Come sistema Paese quali sono le tecnologie su cui si potrebbe investire per velocizzare il processo? “La canapa ha bisogno di macchinari specifici, sia a livello agricolo che pre-industriale, e hanno un costo considerevole. Per riportare 1500 ettari di canapa in Italia, che significherebbe produrre circa 800 tonnellate di filato, servirebbe un investimento di almeno 5 milioni di euro. Oggi le aziende agricole fanno fatica a pensare di fare investimenti ingenti senza la certezza del risultato finale. Se ci fossero a livello nazionale bandi e aiuti come quello promosso dalla regione Marche, che ha messo a disposizione un budget per sviluppare macchine preindustriali, sicuramente ci sarebbe un incremento della produzione nazionale”, conclude.
Tessile, ma non solo
Ci sono due tipi di filati ottenuti dalla canapa: quelli realizzati a partire dalla fibra lunga, che sono simili a quelli del lino, e quelli ottenuti dalla fibra corta, che invece sono più simili al cotone. Una doppia valenza che moltiplica anche lo occasioni d’uso. Il mondo del denim, ad esempio, si sta già muovendo per portare la canapa all’interno delle produzioni dei jeans. Molti brand presentano oggi sul mercato pantaloni con cotone la cui percentuale di canapa all’interno oscilla tra il 30 e il 40 per cento. “Di più oggi non è ancora possibile per un problema di carattere industriale-tecnologico. Utilizzando la fibra lunga, invece, si possono ottenere anche capi 100 per cento canapa”, commenta Pierluigi Fusco Girard.

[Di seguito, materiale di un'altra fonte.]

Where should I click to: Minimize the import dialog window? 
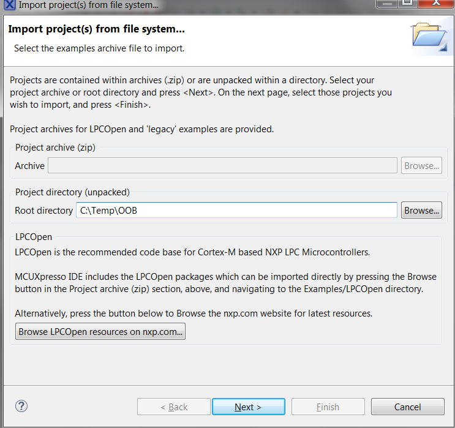pos(386,4)
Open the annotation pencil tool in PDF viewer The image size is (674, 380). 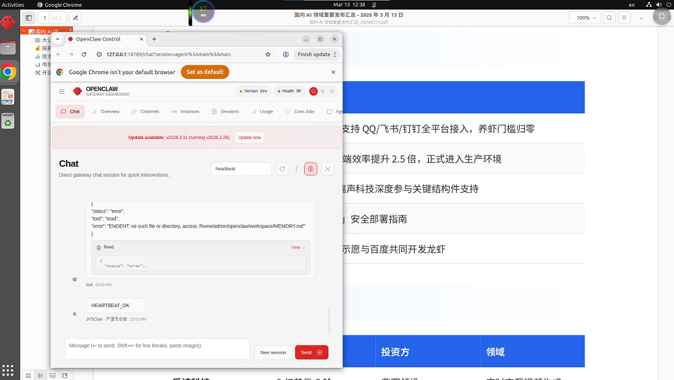75,18
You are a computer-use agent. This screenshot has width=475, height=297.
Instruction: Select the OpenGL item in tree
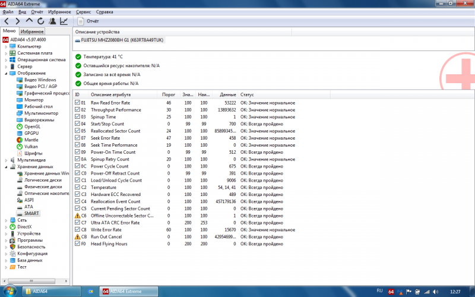click(33, 126)
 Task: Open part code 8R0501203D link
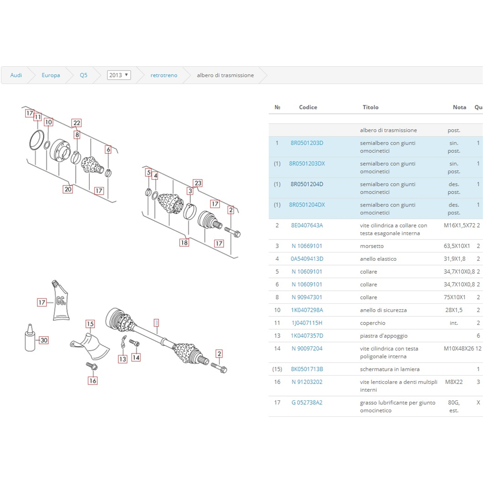coord(307,143)
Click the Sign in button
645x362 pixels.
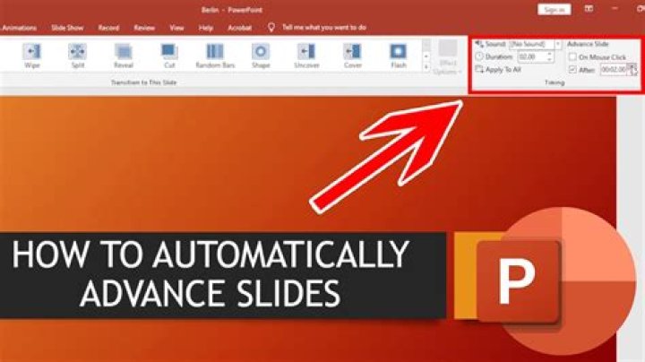point(554,9)
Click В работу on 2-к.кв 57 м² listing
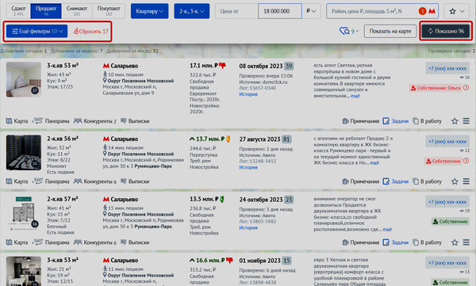The width and height of the screenshot is (476, 286). click(x=427, y=242)
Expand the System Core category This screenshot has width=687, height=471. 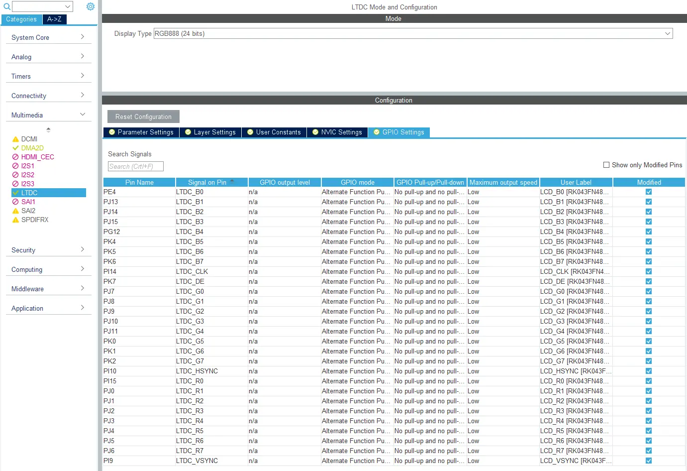coord(48,37)
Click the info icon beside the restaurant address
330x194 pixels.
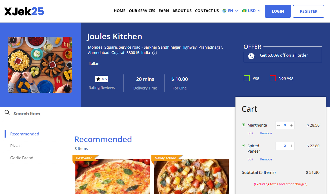(x=154, y=53)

La canapa non trova applicazione solo nel tessile, ma anche nell’alimentare e nell’industria cosmetica: “Sono tipi di canapa diversi, con semi diversi e appartenenti a famiglie diverse e, ad oggi, ancora non si è ancora riusciti ad utilizzare una stessa famiglia che vada bene sia per l’alimentare, che per il tessile, che per il farmaceutico. Si potrebbero mettere insieme alimentare e tessile, ma non quello cosmetico, che per gli agricoltori è il più interessante dal punto di visto remunerativo”.